Few economists understand why some smart folks oppose the market process. Yet they recognize that some well-intentioned individuals deny the validity and utility of basic economic concepts such as opportunity costs and trade-offs, features inherent to life.

Montana State University economist Rick Stroup, co-author of a leading economics text, Economics: Private and Public Choice, is fond of quoting: “When addressing these questions, none is so useful, nor so rare, as a good sociologist who understands economics.”

Standard economic theory is insufficient to explain why people reject obvious wealth-creating policies. Understanding cultural norms and institutions is also required. That’s the value of the sociologists Stroup admires.

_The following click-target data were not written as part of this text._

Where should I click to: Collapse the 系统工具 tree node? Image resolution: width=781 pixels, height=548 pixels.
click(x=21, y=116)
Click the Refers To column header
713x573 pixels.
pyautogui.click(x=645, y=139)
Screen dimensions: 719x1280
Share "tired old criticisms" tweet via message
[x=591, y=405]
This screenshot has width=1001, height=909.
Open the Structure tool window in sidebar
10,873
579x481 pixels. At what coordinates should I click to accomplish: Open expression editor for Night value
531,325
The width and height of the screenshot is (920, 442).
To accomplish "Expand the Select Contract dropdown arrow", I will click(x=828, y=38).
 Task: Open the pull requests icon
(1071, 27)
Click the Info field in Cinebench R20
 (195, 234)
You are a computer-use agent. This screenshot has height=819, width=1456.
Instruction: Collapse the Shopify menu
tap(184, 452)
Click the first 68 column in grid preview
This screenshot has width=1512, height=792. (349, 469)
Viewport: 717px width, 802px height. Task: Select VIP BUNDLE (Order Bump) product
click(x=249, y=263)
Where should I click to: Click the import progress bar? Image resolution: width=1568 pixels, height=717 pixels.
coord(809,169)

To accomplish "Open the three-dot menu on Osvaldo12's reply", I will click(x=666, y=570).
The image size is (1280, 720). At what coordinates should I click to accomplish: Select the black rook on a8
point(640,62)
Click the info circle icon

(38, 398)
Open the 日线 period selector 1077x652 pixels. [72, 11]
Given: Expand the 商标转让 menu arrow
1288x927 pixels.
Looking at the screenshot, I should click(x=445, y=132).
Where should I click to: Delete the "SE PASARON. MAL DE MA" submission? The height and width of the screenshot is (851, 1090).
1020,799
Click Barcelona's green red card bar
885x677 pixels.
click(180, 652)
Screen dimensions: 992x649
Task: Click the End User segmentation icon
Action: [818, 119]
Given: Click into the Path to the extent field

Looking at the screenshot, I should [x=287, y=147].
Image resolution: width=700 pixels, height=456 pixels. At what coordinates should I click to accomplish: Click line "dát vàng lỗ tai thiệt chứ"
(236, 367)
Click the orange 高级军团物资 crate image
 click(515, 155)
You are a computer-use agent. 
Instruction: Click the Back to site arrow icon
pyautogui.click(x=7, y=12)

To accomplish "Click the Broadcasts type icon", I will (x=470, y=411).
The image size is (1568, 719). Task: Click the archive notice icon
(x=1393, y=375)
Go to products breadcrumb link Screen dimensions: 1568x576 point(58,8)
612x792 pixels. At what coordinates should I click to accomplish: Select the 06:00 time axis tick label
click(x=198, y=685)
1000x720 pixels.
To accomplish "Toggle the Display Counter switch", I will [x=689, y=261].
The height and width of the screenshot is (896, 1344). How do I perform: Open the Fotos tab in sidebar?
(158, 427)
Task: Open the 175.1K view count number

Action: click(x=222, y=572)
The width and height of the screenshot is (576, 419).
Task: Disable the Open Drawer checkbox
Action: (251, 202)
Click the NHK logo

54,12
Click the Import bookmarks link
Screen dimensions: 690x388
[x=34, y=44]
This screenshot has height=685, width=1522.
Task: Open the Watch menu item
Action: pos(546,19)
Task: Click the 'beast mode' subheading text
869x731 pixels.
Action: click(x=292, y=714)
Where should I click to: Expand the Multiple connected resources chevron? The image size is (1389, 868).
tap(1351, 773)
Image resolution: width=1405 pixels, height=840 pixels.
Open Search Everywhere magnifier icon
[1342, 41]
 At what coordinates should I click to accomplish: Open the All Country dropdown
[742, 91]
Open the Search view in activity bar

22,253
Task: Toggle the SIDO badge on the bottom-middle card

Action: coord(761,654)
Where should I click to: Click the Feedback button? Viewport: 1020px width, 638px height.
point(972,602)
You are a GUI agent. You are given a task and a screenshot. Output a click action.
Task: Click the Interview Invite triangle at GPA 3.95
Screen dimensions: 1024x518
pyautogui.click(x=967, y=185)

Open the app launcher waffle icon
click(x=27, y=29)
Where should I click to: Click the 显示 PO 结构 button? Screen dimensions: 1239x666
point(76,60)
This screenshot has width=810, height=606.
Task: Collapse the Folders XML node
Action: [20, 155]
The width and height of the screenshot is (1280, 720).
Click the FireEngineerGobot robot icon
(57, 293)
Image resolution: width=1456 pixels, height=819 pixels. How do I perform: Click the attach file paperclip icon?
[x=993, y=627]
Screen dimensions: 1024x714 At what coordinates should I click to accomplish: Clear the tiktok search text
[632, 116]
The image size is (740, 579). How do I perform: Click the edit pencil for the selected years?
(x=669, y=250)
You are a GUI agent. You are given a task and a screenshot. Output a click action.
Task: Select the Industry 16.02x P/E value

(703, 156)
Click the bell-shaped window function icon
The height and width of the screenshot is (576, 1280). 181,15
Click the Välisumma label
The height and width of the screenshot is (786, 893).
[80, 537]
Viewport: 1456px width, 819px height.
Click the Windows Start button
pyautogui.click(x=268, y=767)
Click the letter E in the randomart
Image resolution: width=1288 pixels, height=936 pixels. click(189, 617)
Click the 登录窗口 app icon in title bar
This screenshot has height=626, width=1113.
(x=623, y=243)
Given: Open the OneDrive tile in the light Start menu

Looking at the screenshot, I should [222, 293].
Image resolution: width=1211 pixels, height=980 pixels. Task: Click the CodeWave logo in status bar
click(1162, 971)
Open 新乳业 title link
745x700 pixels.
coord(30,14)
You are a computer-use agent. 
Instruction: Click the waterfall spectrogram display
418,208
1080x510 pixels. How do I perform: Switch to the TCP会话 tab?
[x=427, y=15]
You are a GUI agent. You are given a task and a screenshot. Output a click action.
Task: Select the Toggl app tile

Prof. Daniel Chirot, Director of International Studies at the University of Washington, is just such an individual. Born in France, raised in the U.S., and educated at Harvard and Columbia, Dan has lived in and studied a dozen societies on four continents. He combines the logic of economics with deep cultural, historical, and institutional knowledge. His recent presentations at FREE’s seminar on globalization for federal judges and law professors were stellar.

How does he explain why it is taking so long for the obvious success of the democratic-capitalist model to proliferate all over the world? And why do so many continue to oppose it, even in societies where so many benefit?

Chirot explained that economic cycles create alternating periods of prosperity and decline. All new cycles create new winners and losers. In the long run, most people benefit from the progress that accompanies each cycle. In the short run however, the losers are desperate to halt their decline and seek protection. It is the losers of the world, whole societies or individuals lacking skills rewarded by progress, who bitterly resist those policies economists favor.

Many of the intellectuals who attack free markets are particularly concerned with the fate of the losers. From Karl Marx to Ralph Nader, the dislike of markets strikes the same chord. If economists deny entirely the legitimacy of such appeals, they are willfully blind to the real short-term miseries caused by progress.

The complaints against modernization are powerful. The complainers deny the value of sound economic theory. Laws of supply and demand become irrelevant, the mutual benefits of trade ignored, and they reject solid and compelling empirical data on substantial improvements in human and environmental health.

Economists wanting to improve the global economy should explain to opinion leaders how and why only some institutions generate progress. Those concerned for the poor should scrutinize the results of closed economies. Among other calamities, closed economies and closed minds fuel the growing revolt of the Islamic world. Anti-capitalist, anti-free trade ideologies condemn the downtrodden.

Part of the difficulty in defending modernization and markets stems from a pervasive social force we call “tribalism” based on ideologies. When people discuss cultural or political issues they speak almost exclusively to kindred souls, folks in their own “tribe.” Members of factions talk with one another and read material sympathetic to and supportive of their views. Alternative positions come predigested, incomplete, and badly skewed by omission, if not deliberate distortion. Camps become isolated and alienated from one another.

This is especially true in the environmental arena. For example, loggers speak with fellow loggers and other commodity producers, contributors to the Earth Justice Legal Defense Fund meet and consort with like-minded Greens.

In October, FREE will host a conference exploring these issues across tribal boundaries. We will convene a diverse group of “tribal leaders” for convivial discussion and exchange. Having worked in anthropology before economics, I believe productive cross-cultural communication is possible. Let’s try.